Was George trapped by a dream that didn’t come true? The 20-year-old me watched 20-something George go from dreamer to not-quite-40-something banker who’s not doing the important things he wanted to do. That youthful me ignored the important things George does — in being a good husband, good father, good citizen, good man. It took the angel Clarence to show George that he, too, was overlooking these accomplishments.

Clarence is the answer to a prayer but also to what is essentially a midlife crisis. Told by Potter that he’s “worth more dead than alive,” George lets his long-simmering frustrations boil over and reacts by calling his whole life into question — “It would have been better if I’d never been born at all.” The crux of a midlife crisis is to wonder if your life was worth it, whether you’ve done anything of consequence — something you’d be proud to tell your younger self about.

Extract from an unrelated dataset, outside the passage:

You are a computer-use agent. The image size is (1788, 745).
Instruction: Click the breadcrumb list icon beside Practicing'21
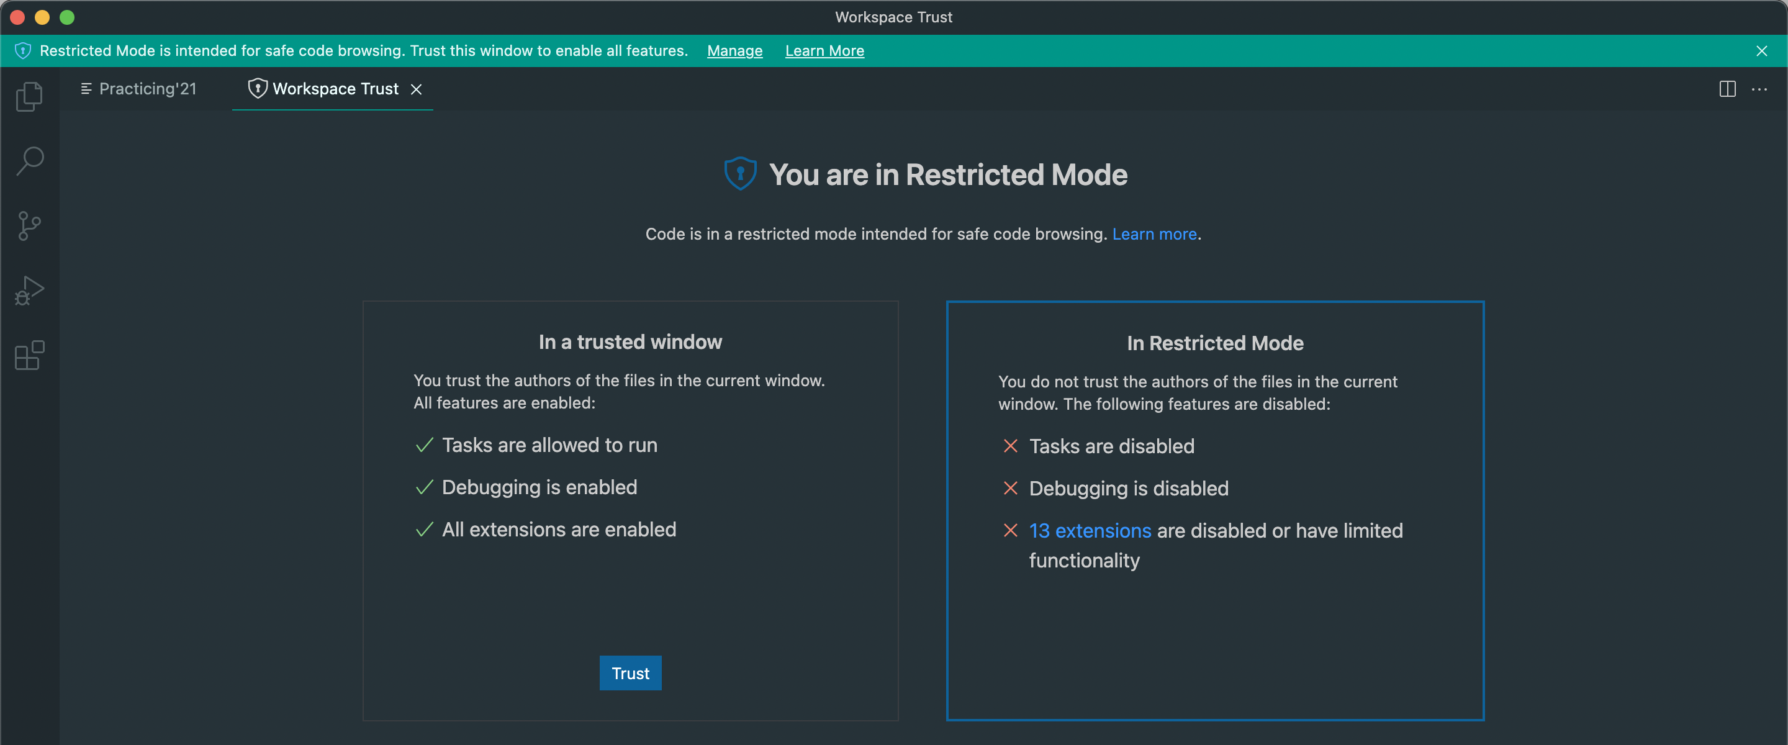coord(86,88)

Clarence’s mission in this somewhat inside-out A Christmas Carol shows George the impact of actions that are mostly everyday things, raising his kids, doing his job — as the Woody Allen line goes — of just showing up.

At the end of the movie, George reads the inscription that the newly winged Clarence wrote in a copy of The Adventures of Tom Sawyer: “No man is a failure who has friends.” Contrary to Potter’s taunt that the “riffraff” would run him out of town, George’s friends do show up, bailing him out with enough money to cover what was lost. But that happens only because George never realized his dreams. If not for George deferring his dreams, those friends would be living a Potter nightmare.

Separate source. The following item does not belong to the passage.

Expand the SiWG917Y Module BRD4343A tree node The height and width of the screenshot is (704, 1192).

Interestingly, when Clarence tells George, “You really had a wonderful life,” he has only shown George what he had done for other people, not for himself. Having had those dreams, even if they didn’t come true, still shaped George. One might ask: Without those dreams, would he have been the man those friends would have wanted to rescue? Thus one answer to Springsteen’s question: Dreams that don’t come true don’t have to be a lie or something worse; maybe they are something else.

They may not have been angels, but the people in that Zahm Hall party room are still some of the best friends I’ve ever had. And in that room and in those memories and among those friends lies another solution to Springsteen’s problem. Simply enough, maybe too simplistic for some, an answer to dreams that don’t come true is friends — the distractions, shifted perspectives, altered opportunities, companionship, buffer, time and love that friends inject into life. The money from George’s friends solved his problem, but that was just a dividend from the time he’d invested in being a good man. It’s not the money piling up that jerks the tears at the end; it’s the flood of friends who keep pouring in.

No, I haven’t become George Bailey, and, given my reverence for the movie, there’s a certain sacrilege in suggesting it. My sacrifices and impact (and promise) don’t add up to his. But I’ve learned what he did. In my life, I’ve confronted problems that were insoluble, whether broadly dysphoric, like an unfulfilled dream, or wrenchingly real, like a death. Yet my friends and family were the solution, not by fixing the problem but by being there, by just showing up.


Patrick Gallagher lives in Aberdeen, South Dakota, where he works for the Catholic school system.